■ SET EXERCISE
Reproduce each of the following records word for word, leaving nothing out.

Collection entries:
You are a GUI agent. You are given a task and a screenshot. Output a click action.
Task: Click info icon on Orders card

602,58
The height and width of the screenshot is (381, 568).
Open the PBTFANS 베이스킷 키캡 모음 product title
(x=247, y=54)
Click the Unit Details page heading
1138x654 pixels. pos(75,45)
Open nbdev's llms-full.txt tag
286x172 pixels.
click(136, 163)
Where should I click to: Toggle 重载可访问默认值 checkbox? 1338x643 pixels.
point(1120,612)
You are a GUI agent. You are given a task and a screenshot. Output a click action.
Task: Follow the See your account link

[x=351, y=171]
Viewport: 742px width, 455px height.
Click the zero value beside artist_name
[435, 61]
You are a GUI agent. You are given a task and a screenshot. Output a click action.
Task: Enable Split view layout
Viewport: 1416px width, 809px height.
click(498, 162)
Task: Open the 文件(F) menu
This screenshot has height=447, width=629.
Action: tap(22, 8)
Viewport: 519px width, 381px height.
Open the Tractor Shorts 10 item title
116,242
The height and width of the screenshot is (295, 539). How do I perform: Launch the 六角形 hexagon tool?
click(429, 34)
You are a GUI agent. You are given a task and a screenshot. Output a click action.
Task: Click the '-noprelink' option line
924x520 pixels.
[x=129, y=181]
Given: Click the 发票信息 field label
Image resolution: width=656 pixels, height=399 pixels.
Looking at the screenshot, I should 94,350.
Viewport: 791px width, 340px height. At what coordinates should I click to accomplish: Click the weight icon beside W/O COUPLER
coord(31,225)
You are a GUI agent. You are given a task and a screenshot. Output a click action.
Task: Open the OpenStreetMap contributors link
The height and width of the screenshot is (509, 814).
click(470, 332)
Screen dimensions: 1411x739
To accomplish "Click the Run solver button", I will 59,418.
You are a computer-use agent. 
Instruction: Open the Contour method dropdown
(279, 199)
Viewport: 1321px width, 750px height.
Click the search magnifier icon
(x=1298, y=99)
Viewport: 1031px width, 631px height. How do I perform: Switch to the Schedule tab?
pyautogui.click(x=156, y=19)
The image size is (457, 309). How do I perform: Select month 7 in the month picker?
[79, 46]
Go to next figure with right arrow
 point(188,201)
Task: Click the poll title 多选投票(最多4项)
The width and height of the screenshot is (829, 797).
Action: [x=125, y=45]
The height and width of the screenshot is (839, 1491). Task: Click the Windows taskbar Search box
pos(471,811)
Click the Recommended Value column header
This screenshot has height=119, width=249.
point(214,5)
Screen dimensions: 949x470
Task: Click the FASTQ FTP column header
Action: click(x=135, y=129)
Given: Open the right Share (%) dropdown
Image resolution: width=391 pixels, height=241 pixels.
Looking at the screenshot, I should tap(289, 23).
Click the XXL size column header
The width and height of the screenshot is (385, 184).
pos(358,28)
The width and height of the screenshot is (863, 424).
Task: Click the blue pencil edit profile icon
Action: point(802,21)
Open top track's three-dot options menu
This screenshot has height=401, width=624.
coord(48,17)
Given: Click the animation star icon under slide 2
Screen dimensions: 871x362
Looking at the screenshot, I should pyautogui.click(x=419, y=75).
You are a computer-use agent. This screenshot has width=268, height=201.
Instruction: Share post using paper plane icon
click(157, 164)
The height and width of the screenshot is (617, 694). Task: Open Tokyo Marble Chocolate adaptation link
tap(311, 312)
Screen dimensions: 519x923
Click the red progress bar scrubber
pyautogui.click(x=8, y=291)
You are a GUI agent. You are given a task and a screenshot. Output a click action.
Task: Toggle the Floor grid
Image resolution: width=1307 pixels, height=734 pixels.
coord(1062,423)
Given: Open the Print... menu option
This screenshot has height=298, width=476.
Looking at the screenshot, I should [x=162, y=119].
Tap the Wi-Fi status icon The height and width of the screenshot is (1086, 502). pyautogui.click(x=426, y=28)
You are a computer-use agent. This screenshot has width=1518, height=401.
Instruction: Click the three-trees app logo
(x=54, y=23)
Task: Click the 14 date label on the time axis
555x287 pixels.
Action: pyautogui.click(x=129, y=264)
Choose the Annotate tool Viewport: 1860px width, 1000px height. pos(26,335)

■ EXPECTED OUTPUT
You are a GUI agent. You are given a task and a screenshot. Output a click action.
Task: Click info icon on Orders card

602,58
The height and width of the screenshot is (381, 568).
Open the PBTFANS 베이스킷 키캡 모음 product title
(x=247, y=54)
Click the Unit Details page heading
1138x654 pixels. pos(75,45)
Open nbdev's llms-full.txt tag
286x172 pixels.
click(136, 163)
Where should I click to: Toggle 重载可访问默认值 checkbox? 1338x643 pixels.
point(1120,612)
You are a GUI agent. You are given a task and a screenshot. Output a click action.
Task: Follow the See your account link

[x=351, y=171]
Viewport: 742px width, 455px height.
Click the zero value beside artist_name
[435, 61]
You are a GUI agent. You are given a task and a screenshot. Output a click action.
Task: Enable Split view layout
Viewport: 1416px width, 809px height.
click(498, 162)
Task: Open the 文件(F) menu
This screenshot has height=447, width=629.
Action: tap(22, 8)
Viewport: 519px width, 381px height.
Open the Tractor Shorts 10 item title
116,242
The height and width of the screenshot is (295, 539). How do I perform: Launch the 六角形 hexagon tool?
click(429, 34)
You are a GUI agent. You are given a task and a screenshot. Output a click action.
Task: Click the '-noprelink' option line
924x520 pixels.
[x=129, y=181]
Given: Click the 发票信息 field label
Image resolution: width=656 pixels, height=399 pixels.
Looking at the screenshot, I should 94,350.
Viewport: 791px width, 340px height. At what coordinates should I click to accomplish: Click the weight icon beside W/O COUPLER
coord(31,225)
You are a GUI agent. You are given a task and a screenshot. Output a click action.
Task: Open the OpenStreetMap contributors link
The height and width of the screenshot is (509, 814).
click(470, 332)
Screen dimensions: 1411x739
To accomplish "Click the Run solver button", I will 59,418.
You are a computer-use agent. 
Instruction: Open the Contour method dropdown
(279, 199)
Viewport: 1321px width, 750px height.
Click the search magnifier icon
(x=1298, y=99)
Viewport: 1031px width, 631px height. How do I perform: Switch to the Schedule tab?
pyautogui.click(x=156, y=19)
The image size is (457, 309). How do I perform: Select month 7 in the month picker?
[79, 46]
Go to next figure with right arrow
 point(188,201)
Task: Click the poll title 多选投票(最多4项)
The width and height of the screenshot is (829, 797).
Action: [x=125, y=45]
The height and width of the screenshot is (839, 1491). Task: Click the Windows taskbar Search box
pos(471,811)
Click the Recommended Value column header
This screenshot has height=119, width=249.
point(214,5)
Screen dimensions: 949x470
Task: Click the FASTQ FTP column header
Action: click(x=135, y=129)
Given: Open the right Share (%) dropdown
Image resolution: width=391 pixels, height=241 pixels.
Looking at the screenshot, I should tap(289, 23).
Click the XXL size column header
The width and height of the screenshot is (385, 184).
pos(358,28)
The width and height of the screenshot is (863, 424).
Task: Click the blue pencil edit profile icon
Action: point(802,21)
Open top track's three-dot options menu
This screenshot has height=401, width=624.
coord(48,17)
Given: Click the animation star icon under slide 2
Screen dimensions: 871x362
Looking at the screenshot, I should pyautogui.click(x=419, y=75).
You are a computer-use agent. This screenshot has width=268, height=201.
Instruction: Share post using paper plane icon
click(157, 164)
The height and width of the screenshot is (617, 694). Task: Open Tokyo Marble Chocolate adaptation link
tap(311, 312)
Screen dimensions: 519x923
Click the red progress bar scrubber
pyautogui.click(x=8, y=291)
You are a GUI agent. You are given a task and a screenshot. Output a click action.
Task: Toggle the Floor grid
Image resolution: width=1307 pixels, height=734 pixels.
coord(1062,423)
Given: Open the Print... menu option
This screenshot has height=298, width=476.
Looking at the screenshot, I should [x=162, y=119].
Tap the Wi-Fi status icon The height and width of the screenshot is (1086, 502). pyautogui.click(x=426, y=28)
You are a computer-use agent. This screenshot has width=1518, height=401.
Instruction: Click the three-trees app logo
(x=54, y=23)
Task: Click the 14 date label on the time axis
555x287 pixels.
Action: pyautogui.click(x=129, y=264)
Choose the Annotate tool Viewport: 1860px width, 1000px height. pos(26,335)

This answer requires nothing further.